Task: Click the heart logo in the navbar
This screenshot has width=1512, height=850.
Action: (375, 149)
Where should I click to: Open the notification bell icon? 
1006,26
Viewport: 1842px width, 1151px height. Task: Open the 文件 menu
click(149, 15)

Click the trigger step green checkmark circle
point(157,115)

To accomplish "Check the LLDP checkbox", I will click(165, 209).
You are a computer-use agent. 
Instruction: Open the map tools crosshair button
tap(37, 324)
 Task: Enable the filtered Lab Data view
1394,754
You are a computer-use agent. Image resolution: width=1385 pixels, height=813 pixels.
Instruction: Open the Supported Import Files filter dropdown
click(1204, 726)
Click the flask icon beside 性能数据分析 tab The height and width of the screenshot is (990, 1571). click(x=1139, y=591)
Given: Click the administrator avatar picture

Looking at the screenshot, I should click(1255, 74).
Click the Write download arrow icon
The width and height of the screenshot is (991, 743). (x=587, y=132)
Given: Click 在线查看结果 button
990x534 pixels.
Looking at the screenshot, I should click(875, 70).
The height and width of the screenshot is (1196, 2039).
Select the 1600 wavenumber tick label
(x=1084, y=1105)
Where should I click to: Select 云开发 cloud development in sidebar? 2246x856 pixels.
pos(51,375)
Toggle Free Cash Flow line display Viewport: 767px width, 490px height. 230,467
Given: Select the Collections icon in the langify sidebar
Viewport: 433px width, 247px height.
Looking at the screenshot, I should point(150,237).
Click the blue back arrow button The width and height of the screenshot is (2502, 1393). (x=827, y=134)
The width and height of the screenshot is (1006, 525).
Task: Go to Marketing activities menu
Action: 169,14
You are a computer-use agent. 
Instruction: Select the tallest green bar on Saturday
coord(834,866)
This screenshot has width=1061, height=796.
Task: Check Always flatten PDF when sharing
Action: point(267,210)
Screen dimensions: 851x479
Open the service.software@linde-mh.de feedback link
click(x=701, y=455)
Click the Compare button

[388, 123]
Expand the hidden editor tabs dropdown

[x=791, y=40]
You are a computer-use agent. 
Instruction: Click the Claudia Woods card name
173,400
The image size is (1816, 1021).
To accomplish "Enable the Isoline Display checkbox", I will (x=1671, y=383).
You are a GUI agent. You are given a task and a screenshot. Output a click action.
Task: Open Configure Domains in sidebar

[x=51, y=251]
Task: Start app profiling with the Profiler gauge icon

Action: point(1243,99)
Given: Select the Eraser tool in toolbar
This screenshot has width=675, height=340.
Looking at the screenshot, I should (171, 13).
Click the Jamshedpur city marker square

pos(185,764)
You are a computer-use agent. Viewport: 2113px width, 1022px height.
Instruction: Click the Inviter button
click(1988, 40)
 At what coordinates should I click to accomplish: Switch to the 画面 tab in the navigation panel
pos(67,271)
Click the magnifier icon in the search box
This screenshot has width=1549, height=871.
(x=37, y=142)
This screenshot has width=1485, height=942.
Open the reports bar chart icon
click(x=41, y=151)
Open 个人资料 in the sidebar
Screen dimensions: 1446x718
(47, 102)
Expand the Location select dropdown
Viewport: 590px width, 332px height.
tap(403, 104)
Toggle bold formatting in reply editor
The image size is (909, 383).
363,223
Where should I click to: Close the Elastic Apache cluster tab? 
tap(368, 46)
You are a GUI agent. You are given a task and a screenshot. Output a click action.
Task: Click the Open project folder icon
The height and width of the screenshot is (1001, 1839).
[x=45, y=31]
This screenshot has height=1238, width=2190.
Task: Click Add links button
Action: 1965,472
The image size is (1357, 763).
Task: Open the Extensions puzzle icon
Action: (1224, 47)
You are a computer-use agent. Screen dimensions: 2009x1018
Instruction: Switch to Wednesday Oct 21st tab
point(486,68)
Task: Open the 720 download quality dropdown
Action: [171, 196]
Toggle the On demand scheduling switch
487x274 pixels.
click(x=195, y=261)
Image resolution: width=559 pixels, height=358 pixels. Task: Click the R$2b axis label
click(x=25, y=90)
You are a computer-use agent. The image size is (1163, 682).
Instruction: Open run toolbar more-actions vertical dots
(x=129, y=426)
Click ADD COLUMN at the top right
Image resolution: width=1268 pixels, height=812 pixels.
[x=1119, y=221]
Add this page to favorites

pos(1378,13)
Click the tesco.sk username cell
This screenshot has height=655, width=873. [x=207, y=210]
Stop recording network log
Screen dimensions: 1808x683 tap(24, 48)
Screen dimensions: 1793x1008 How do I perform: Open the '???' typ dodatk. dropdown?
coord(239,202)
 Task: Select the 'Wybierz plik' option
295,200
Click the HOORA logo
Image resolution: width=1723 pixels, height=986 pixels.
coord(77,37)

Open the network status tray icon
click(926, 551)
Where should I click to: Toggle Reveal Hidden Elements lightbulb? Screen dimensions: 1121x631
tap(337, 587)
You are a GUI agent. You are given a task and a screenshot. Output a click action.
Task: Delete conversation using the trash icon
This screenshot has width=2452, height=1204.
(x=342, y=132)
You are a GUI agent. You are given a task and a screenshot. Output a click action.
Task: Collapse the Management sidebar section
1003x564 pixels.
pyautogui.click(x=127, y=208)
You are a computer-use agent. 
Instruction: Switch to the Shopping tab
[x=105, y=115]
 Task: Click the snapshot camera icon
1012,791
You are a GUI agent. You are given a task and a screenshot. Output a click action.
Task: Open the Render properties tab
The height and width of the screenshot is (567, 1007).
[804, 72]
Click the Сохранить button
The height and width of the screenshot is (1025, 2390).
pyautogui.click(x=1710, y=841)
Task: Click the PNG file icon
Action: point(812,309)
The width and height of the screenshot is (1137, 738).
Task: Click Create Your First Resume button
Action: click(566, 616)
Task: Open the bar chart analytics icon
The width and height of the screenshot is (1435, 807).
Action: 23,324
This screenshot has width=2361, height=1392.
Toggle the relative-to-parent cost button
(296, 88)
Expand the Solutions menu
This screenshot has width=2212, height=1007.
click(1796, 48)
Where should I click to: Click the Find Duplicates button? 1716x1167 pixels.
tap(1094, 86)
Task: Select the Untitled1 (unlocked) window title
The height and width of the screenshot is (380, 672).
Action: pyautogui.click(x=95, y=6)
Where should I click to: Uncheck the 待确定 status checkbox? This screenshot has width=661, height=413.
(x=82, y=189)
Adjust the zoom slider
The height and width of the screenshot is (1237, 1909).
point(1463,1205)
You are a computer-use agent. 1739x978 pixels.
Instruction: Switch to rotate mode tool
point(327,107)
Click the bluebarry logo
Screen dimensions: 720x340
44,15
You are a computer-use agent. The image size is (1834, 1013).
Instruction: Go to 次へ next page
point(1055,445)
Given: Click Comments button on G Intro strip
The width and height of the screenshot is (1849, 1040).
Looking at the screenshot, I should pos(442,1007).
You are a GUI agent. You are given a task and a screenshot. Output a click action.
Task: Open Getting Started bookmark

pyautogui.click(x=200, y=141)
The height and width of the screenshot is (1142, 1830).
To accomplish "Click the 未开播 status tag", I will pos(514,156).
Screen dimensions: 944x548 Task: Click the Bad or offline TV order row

* * *

Copy the listing word for word, leaving nothing out.

Task: Click the heart logo in the navbar
This screenshot has width=1512, height=850.
Action: (375, 149)
Where should I click to: Open the notification bell icon? 
1006,26
Viewport: 1842px width, 1151px height. Task: Open the 文件 menu
click(149, 15)

Click the trigger step green checkmark circle
point(157,115)

To accomplish "Check the LLDP checkbox", I will click(165, 209).
You are a computer-use agent. 
Instruction: Open the map tools crosshair button
tap(37, 324)
 Task: Enable the filtered Lab Data view
1394,754
You are a computer-use agent. Image resolution: width=1385 pixels, height=813 pixels.
Instruction: Open the Supported Import Files filter dropdown
click(1204, 726)
Click the flask icon beside 性能数据分析 tab The height and width of the screenshot is (990, 1571). click(x=1139, y=591)
Given: Click the administrator avatar picture

Looking at the screenshot, I should click(1255, 74).
Click the Write download arrow icon
The width and height of the screenshot is (991, 743). (x=587, y=132)
Given: Click 在线查看结果 button
990x534 pixels.
Looking at the screenshot, I should click(875, 70).
The height and width of the screenshot is (1196, 2039).
Select the 1600 wavenumber tick label
(x=1084, y=1105)
Where should I click to: Select 云开发 cloud development in sidebar? 2246x856 pixels.
pos(51,375)
Toggle Free Cash Flow line display Viewport: 767px width, 490px height. 230,467
Given: Select the Collections icon in the langify sidebar
Viewport: 433px width, 247px height.
Looking at the screenshot, I should point(150,237).
Click the blue back arrow button The width and height of the screenshot is (2502, 1393). (x=827, y=134)
The width and height of the screenshot is (1006, 525).
Task: Go to Marketing activities menu
Action: 169,14
You are a computer-use agent. 
Instruction: Select the tallest green bar on Saturday
coord(834,866)
This screenshot has width=1061, height=796.
Task: Check Always flatten PDF when sharing
Action: point(267,210)
Screen dimensions: 851x479
Open the service.software@linde-mh.de feedback link
click(x=701, y=455)
Click the Compare button

[388, 123]
Expand the hidden editor tabs dropdown

[x=791, y=40]
You are a computer-use agent. 
Instruction: Click the Claudia Woods card name
173,400
The image size is (1816, 1021).
To accomplish "Enable the Isoline Display checkbox", I will (x=1671, y=383).
You are a GUI agent. You are given a task and a screenshot. Output a click action.
Task: Open Configure Domains in sidebar

[x=51, y=251]
Task: Start app profiling with the Profiler gauge icon

Action: point(1243,99)
Given: Select the Eraser tool in toolbar
This screenshot has width=675, height=340.
Looking at the screenshot, I should (171, 13).
Click the Jamshedpur city marker square

pos(185,764)
You are a computer-use agent. Viewport: 2113px width, 1022px height.
Instruction: Click the Inviter button
click(1988, 40)
 At what coordinates should I click to accomplish: Switch to the 画面 tab in the navigation panel
pos(67,271)
Click the magnifier icon in the search box
This screenshot has width=1549, height=871.
(x=37, y=142)
This screenshot has width=1485, height=942.
Open the reports bar chart icon
click(x=41, y=151)
Open 个人资料 in the sidebar
Screen dimensions: 1446x718
(47, 102)
Expand the Location select dropdown
Viewport: 590px width, 332px height.
tap(403, 104)
Toggle bold formatting in reply editor
The image size is (909, 383).
363,223
Where should I click to: Close the Elastic Apache cluster tab? 
tap(368, 46)
You are a GUI agent. You are given a task and a screenshot. Output a click action.
Task: Click the Open project folder icon
The height and width of the screenshot is (1001, 1839).
[x=45, y=31]
This screenshot has height=1238, width=2190.
Task: Click Add links button
Action: 1965,472
The image size is (1357, 763).
Task: Open the Extensions puzzle icon
Action: (1224, 47)
You are a computer-use agent. Screen dimensions: 2009x1018
Instruction: Switch to Wednesday Oct 21st tab
point(486,68)
Task: Open the 720 download quality dropdown
Action: [171, 196]
Toggle the On demand scheduling switch
487x274 pixels.
click(x=195, y=261)
Image resolution: width=559 pixels, height=358 pixels. Task: Click the R$2b axis label
click(x=25, y=90)
You are a computer-use agent. The image size is (1163, 682).
Instruction: Open run toolbar more-actions vertical dots
(x=129, y=426)
Click ADD COLUMN at the top right
Image resolution: width=1268 pixels, height=812 pixels.
[x=1119, y=221]
Add this page to favorites

pos(1378,13)
Click the tesco.sk username cell
This screenshot has height=655, width=873. [x=207, y=210]
Stop recording network log
Screen dimensions: 1808x683 tap(24, 48)
Screen dimensions: 1793x1008 How do I perform: Open the '???' typ dodatk. dropdown?
coord(239,202)
 Task: Select the 'Wybierz plik' option
295,200
Click the HOORA logo
Image resolution: width=1723 pixels, height=986 pixels.
coord(77,37)

Open the network status tray icon
click(926, 551)
Where should I click to: Toggle Reveal Hidden Elements lightbulb? Screen dimensions: 1121x631
tap(337, 587)
You are a GUI agent. You are given a task and a screenshot. Output a click action.
Task: Delete conversation using the trash icon
This screenshot has width=2452, height=1204.
(x=342, y=132)
You are a GUI agent. You are given a task and a screenshot. Output a click action.
Task: Collapse the Management sidebar section
1003x564 pixels.
pyautogui.click(x=127, y=208)
You are a computer-use agent. 
Instruction: Switch to the Shopping tab
[x=105, y=115]
 Task: Click the snapshot camera icon
1012,791
You are a GUI agent. You are given a task and a screenshot. Output a click action.
Task: Open the Render properties tab
The height and width of the screenshot is (567, 1007).
[804, 72]
Click the Сохранить button
The height and width of the screenshot is (1025, 2390).
pyautogui.click(x=1710, y=841)
Task: Click the PNG file icon
Action: point(812,309)
The width and height of the screenshot is (1137, 738).
Task: Click Create Your First Resume button
Action: click(566, 616)
Task: Open the bar chart analytics icon
The width and height of the screenshot is (1435, 807).
Action: 23,324
This screenshot has width=2361, height=1392.
Toggle the relative-to-parent cost button
(296, 88)
Expand the Solutions menu
This screenshot has width=2212, height=1007.
click(1796, 48)
Where should I click to: Click the Find Duplicates button? 1716x1167 pixels.
tap(1094, 86)
Task: Select the Untitled1 (unlocked) window title
The height and width of the screenshot is (380, 672).
Action: pyautogui.click(x=95, y=6)
Where should I click to: Uncheck the 待确定 status checkbox? This screenshot has width=661, height=413.
(x=82, y=189)
Adjust the zoom slider
The height and width of the screenshot is (1237, 1909).
point(1463,1205)
You are a computer-use agent. 1739x978 pixels.
Instruction: Switch to rotate mode tool
point(327,107)
Click the bluebarry logo
Screen dimensions: 720x340
44,15
You are a computer-use agent. The image size is (1834, 1013).
Instruction: Go to 次へ next page
point(1055,445)
Given: Click Comments button on G Intro strip
The width and height of the screenshot is (1849, 1040).
Looking at the screenshot, I should pos(442,1007).
You are a GUI agent. You are given a task and a screenshot. Output a click action.
Task: Open Getting Started bookmark

pyautogui.click(x=200, y=141)
The height and width of the screenshot is (1142, 1830).
To accomplish "Click the 未开播 status tag", I will pos(514,156).
Screen dimensions: 944x548 Task: Click the Bad or offline TV order row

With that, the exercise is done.